* _Problem to solve_: In your answer, repeat each line of the data exactly.

* _Supplied material_:
+++

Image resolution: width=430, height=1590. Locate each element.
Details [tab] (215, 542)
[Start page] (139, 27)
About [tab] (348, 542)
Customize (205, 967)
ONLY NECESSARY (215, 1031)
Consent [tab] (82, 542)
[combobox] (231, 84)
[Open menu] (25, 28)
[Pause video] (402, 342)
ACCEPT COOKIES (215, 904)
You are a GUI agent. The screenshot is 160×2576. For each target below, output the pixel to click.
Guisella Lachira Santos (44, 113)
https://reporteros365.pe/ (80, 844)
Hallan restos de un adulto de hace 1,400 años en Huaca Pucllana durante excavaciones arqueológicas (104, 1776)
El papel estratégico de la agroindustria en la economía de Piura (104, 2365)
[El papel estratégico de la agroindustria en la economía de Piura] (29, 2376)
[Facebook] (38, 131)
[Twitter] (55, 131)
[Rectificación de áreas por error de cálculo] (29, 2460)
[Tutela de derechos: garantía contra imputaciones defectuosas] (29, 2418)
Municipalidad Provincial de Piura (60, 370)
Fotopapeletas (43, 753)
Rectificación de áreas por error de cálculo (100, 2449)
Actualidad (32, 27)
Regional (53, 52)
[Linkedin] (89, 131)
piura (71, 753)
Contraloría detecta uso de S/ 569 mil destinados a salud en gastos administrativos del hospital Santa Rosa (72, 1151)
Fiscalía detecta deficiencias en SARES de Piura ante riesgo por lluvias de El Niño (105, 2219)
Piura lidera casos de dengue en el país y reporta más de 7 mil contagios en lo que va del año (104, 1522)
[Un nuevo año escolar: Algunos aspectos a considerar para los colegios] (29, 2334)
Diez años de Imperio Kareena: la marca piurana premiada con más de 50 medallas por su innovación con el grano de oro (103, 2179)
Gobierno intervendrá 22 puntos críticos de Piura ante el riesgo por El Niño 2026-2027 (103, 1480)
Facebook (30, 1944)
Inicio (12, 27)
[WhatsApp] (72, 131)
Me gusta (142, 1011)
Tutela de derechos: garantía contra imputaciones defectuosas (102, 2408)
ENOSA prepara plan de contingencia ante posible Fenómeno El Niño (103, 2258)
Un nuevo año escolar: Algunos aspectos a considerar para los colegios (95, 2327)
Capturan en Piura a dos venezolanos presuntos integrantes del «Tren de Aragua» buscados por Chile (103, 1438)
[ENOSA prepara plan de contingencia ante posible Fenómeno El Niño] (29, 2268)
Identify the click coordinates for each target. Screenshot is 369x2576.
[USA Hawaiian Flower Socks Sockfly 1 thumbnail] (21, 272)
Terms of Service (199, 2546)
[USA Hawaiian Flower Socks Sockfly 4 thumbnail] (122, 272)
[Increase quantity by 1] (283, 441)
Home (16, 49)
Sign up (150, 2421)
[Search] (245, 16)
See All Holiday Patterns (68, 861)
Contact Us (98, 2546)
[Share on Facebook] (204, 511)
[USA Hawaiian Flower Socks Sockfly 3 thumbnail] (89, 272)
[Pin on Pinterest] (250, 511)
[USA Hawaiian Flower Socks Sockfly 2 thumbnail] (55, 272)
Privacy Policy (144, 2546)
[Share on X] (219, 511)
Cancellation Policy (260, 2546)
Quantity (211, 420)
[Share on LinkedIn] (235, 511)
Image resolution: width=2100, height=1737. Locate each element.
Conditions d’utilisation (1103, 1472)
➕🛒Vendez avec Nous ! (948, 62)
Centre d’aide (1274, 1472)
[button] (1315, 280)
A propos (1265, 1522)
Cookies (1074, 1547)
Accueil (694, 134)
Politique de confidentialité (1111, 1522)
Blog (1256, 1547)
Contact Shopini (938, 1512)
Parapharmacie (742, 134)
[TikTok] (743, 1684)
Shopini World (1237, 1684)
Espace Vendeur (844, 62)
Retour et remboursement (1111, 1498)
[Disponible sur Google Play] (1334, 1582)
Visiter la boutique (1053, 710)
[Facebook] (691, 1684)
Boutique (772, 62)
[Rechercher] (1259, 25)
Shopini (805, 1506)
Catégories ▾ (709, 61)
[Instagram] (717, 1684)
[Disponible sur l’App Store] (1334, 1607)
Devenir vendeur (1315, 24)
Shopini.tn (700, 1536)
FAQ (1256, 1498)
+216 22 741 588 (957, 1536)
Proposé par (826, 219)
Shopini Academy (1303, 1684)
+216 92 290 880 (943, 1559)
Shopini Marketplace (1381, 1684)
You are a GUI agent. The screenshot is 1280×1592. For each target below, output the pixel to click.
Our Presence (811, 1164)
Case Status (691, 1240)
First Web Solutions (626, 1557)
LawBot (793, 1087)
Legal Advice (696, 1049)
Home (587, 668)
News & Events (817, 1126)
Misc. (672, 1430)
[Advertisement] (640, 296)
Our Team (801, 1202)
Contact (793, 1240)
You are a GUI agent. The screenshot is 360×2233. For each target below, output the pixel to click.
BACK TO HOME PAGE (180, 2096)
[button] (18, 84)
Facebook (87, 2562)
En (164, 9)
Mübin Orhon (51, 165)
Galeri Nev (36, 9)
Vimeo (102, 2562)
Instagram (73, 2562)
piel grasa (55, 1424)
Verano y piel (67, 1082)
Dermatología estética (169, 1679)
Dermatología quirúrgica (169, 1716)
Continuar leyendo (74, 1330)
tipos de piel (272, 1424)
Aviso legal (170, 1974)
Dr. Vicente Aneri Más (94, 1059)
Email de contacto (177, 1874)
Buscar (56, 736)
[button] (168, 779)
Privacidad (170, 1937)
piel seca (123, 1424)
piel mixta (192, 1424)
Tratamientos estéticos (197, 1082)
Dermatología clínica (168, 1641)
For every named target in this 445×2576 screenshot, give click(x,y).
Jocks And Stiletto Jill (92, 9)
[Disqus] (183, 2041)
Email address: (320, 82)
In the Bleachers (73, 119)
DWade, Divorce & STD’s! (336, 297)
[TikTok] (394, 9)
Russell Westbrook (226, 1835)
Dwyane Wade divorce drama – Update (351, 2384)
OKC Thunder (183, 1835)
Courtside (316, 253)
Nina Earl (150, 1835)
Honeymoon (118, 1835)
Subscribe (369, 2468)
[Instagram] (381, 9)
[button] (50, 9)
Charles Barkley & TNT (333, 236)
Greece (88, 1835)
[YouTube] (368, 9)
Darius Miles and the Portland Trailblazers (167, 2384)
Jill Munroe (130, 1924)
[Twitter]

+++

* _Result of the task_:
Image resolution: width=430, height=1590. Locate each element.
Details [tab] (215, 542)
[Start page] (139, 27)
About [tab] (348, 542)
Customize (205, 967)
ONLY NECESSARY (215, 1031)
Consent [tab] (82, 542)
[combobox] (231, 84)
[Open menu] (25, 28)
[Pause video] (402, 342)
ACCEPT COOKIES (215, 904)
You are a GUI agent. The screenshot is 160×2576. For each target below, output the pixel to click.
Guisella Lachira Santos (44, 113)
https://reporteros365.pe/ (80, 844)
Hallan restos de un adulto de hace 1,400 años en Huaca Pucllana durante excavaciones arqueológicas (104, 1776)
El papel estratégico de la agroindustria en la economía de Piura (104, 2365)
[El papel estratégico de la agroindustria en la economía de Piura] (29, 2376)
[Facebook] (38, 131)
[Twitter] (55, 131)
[Rectificación de áreas por error de cálculo] (29, 2460)
[Tutela de derechos: garantía contra imputaciones defectuosas] (29, 2418)
Municipalidad Provincial de Piura (60, 370)
Fotopapeletas (43, 753)
Rectificación de áreas por error de cálculo (100, 2449)
Actualidad (32, 27)
Regional (53, 52)
[Linkedin] (89, 131)
piura (71, 753)
Contraloría detecta uso de S/ 569 mil destinados a salud en gastos administrativos del hospital Santa Rosa (72, 1151)
Fiscalía detecta deficiencias en SARES de Piura ante riesgo por lluvias de El Niño (105, 2219)
Piura lidera casos de dengue en el país y reporta más de 7 mil contagios en lo que va del año (104, 1522)
[Un nuevo año escolar: Algunos aspectos a considerar para los colegios] (29, 2334)
Diez años de Imperio Kareena: la marca piurana premiada con más de 50 medallas por su innovación con el grano de oro (103, 2179)
Gobierno intervendrá 22 puntos críticos de Piura ante el riesgo por El Niño 2026-2027 (103, 1480)
Facebook (30, 1944)
Inicio (12, 27)
[WhatsApp] (72, 131)
Me gusta (142, 1011)
Tutela de derechos: garantía contra imputaciones defectuosas (102, 2408)
ENOSA prepara plan de contingencia ante posible Fenómeno El Niño (103, 2258)
Un nuevo año escolar: Algunos aspectos a considerar para los colegios (95, 2327)
Capturan en Piura a dos venezolanos presuntos integrantes del «Tren de Aragua» buscados por Chile (103, 1438)
[ENOSA prepara plan de contingencia ante posible Fenómeno El Niño] (29, 2268)
Identify the click coordinates for each target. Screenshot is 369x2576.
[USA Hawaiian Flower Socks Sockfly 1 thumbnail] (21, 272)
Terms of Service (199, 2546)
[USA Hawaiian Flower Socks Sockfly 4 thumbnail] (122, 272)
[Increase quantity by 1] (283, 441)
Home (16, 49)
Sign up (150, 2421)
[Search] (245, 16)
See All Holiday Patterns (68, 861)
Contact Us (98, 2546)
[Share on Facebook] (204, 511)
[USA Hawaiian Flower Socks Sockfly 3 thumbnail] (89, 272)
[Pin on Pinterest] (250, 511)
[USA Hawaiian Flower Socks Sockfly 2 thumbnail] (55, 272)
Privacy Policy (144, 2546)
[Share on X] (219, 511)
Cancellation Policy (260, 2546)
Quantity (211, 420)
[Share on LinkedIn] (235, 511)
Image resolution: width=2100, height=1737. Locate each element.
Conditions d’utilisation (1103, 1472)
➕🛒Vendez avec Nous ! (948, 62)
Centre d’aide (1274, 1472)
[button] (1315, 280)
A propos (1265, 1522)
Cookies (1074, 1547)
Accueil (694, 134)
Politique de confidentialité (1111, 1522)
Blog (1256, 1547)
Contact Shopini (938, 1512)
Parapharmacie (742, 134)
[TikTok] (743, 1684)
Shopini World (1237, 1684)
Espace Vendeur (844, 62)
Retour et remboursement (1111, 1498)
[Disponible sur Google Play] (1334, 1582)
Visiter la boutique (1053, 710)
[Facebook] (691, 1684)
Boutique (772, 62)
[Rechercher] (1259, 25)
Shopini (805, 1506)
Catégories ▾ (709, 61)
[Instagram] (717, 1684)
[Disponible sur l’App Store] (1334, 1607)
Devenir vendeur (1315, 24)
Shopini.tn (700, 1536)
FAQ (1256, 1498)
+216 22 741 588 (957, 1536)
Proposé par (826, 219)
Shopini Academy (1303, 1684)
+216 92 290 880 (943, 1559)
Shopini Marketplace (1381, 1684)
You are a GUI agent. The screenshot is 1280×1592. For each target below, output the pixel to click.
Our Presence (811, 1164)
Case Status (691, 1240)
First Web Solutions (626, 1557)
LawBot (793, 1087)
Legal Advice (696, 1049)
Home (587, 668)
News & Events (817, 1126)
Misc. (672, 1430)
[Advertisement] (640, 296)
Our Team (801, 1202)
Contact (793, 1240)
You are a GUI agent. The screenshot is 360×2233. For each target below, output the pixel to click.
BACK TO HOME PAGE (180, 2096)
[button] (18, 84)
Facebook (87, 2562)
En (164, 9)
Mübin Orhon (51, 165)
Galeri Nev (36, 9)
Vimeo (102, 2562)
Instagram (73, 2562)
piel grasa (55, 1424)
Verano y piel (67, 1082)
Dermatología estética (169, 1679)
Dermatología quirúrgica (169, 1716)
Continuar leyendo (74, 1330)
tipos de piel (272, 1424)
Aviso legal (170, 1974)
Dr. Vicente Aneri Más (94, 1059)
Email de contacto (177, 1874)
Buscar (56, 736)
[button] (168, 779)
Privacidad (170, 1937)
piel seca (123, 1424)
piel mixta (192, 1424)
Tratamientos estéticos (197, 1082)
Dermatología clínica (168, 1641)
For every named target in this 445×2576 screenshot, give click(x,y).
Jocks And Stiletto Jill (92, 9)
[Disqus] (183, 2041)
Email address: (320, 82)
In the Bleachers (73, 119)
DWade, Divorce & STD’s! (336, 297)
[TikTok] (394, 9)
Russell Westbrook (226, 1835)
Dwyane Wade divorce drama – Update (351, 2384)
OKC Thunder (183, 1835)
Courtside (316, 253)
Nina Earl (150, 1835)
Honeymoon (118, 1835)
Subscribe (369, 2468)
[Instagram] (381, 9)
[button] (50, 9)
Charles Barkley & TNT (333, 236)
Greece (88, 1835)
[YouTube] (368, 9)
Darius Miles and the Portland Trailblazers (167, 2384)
Jill Munroe (130, 1924)
[Twitter]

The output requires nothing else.